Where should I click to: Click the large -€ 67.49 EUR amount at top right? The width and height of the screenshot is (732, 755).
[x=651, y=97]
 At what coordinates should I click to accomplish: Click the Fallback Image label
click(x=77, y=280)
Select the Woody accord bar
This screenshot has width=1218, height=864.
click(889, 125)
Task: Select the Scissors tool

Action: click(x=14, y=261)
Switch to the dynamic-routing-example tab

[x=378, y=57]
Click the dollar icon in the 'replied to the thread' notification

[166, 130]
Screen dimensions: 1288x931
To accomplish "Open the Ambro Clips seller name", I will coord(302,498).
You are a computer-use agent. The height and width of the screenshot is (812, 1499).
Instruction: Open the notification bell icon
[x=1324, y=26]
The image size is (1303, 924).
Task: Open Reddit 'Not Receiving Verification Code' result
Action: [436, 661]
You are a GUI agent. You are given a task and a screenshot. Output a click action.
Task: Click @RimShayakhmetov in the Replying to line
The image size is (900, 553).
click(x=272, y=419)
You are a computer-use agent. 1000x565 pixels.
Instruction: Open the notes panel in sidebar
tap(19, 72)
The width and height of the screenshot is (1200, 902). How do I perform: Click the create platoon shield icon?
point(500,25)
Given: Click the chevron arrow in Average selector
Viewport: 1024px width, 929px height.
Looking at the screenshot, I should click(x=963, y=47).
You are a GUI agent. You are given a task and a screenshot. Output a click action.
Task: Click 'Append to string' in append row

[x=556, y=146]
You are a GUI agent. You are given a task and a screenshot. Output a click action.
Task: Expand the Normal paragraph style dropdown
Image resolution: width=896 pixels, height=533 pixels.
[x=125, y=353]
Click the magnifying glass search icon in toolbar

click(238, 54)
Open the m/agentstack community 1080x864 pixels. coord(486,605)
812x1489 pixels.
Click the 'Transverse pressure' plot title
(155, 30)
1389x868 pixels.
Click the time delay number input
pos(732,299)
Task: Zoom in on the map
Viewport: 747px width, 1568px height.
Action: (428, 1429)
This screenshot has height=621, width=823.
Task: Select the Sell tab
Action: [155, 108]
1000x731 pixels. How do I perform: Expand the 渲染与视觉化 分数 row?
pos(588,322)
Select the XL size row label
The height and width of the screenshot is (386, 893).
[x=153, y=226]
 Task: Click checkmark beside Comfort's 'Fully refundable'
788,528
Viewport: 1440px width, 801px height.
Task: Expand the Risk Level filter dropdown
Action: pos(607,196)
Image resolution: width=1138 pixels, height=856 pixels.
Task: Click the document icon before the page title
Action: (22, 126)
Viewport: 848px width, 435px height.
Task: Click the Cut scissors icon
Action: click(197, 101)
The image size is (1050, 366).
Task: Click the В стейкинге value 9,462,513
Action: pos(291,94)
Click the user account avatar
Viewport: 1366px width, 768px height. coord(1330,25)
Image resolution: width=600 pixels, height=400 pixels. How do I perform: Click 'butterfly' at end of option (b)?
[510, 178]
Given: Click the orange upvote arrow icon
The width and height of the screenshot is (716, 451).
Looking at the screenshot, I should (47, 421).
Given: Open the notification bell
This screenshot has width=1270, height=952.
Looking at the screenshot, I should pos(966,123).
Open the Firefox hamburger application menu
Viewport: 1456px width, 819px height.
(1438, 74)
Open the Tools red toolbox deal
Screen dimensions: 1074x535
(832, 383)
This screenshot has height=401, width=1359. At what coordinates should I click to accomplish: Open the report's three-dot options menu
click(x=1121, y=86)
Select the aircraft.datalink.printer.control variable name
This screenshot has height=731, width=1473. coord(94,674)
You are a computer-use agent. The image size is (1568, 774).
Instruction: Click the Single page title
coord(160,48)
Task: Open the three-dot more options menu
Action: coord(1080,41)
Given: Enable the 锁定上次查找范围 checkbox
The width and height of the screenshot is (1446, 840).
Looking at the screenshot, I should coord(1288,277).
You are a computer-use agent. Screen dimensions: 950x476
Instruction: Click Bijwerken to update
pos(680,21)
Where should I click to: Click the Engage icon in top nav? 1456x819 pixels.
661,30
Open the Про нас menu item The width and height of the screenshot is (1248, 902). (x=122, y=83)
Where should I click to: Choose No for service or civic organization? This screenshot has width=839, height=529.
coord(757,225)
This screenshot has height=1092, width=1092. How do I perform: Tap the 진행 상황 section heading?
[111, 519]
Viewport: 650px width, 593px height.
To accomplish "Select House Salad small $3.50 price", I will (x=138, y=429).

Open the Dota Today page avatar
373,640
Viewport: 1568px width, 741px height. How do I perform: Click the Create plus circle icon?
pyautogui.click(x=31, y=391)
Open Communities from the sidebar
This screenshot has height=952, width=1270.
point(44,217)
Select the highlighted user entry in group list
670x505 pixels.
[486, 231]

#### Job
Retype the listing starting at the line containing "At what coordinates should I click to accomplish: Click" and ending after the line containing "Action: click(x=14, y=261)".

#### Response
 At what coordinates should I click to accomplish: Click the Fallback Image label
click(x=77, y=280)
Select the Woody accord bar
This screenshot has width=1218, height=864.
click(889, 125)
Task: Select the Scissors tool

Action: click(x=14, y=261)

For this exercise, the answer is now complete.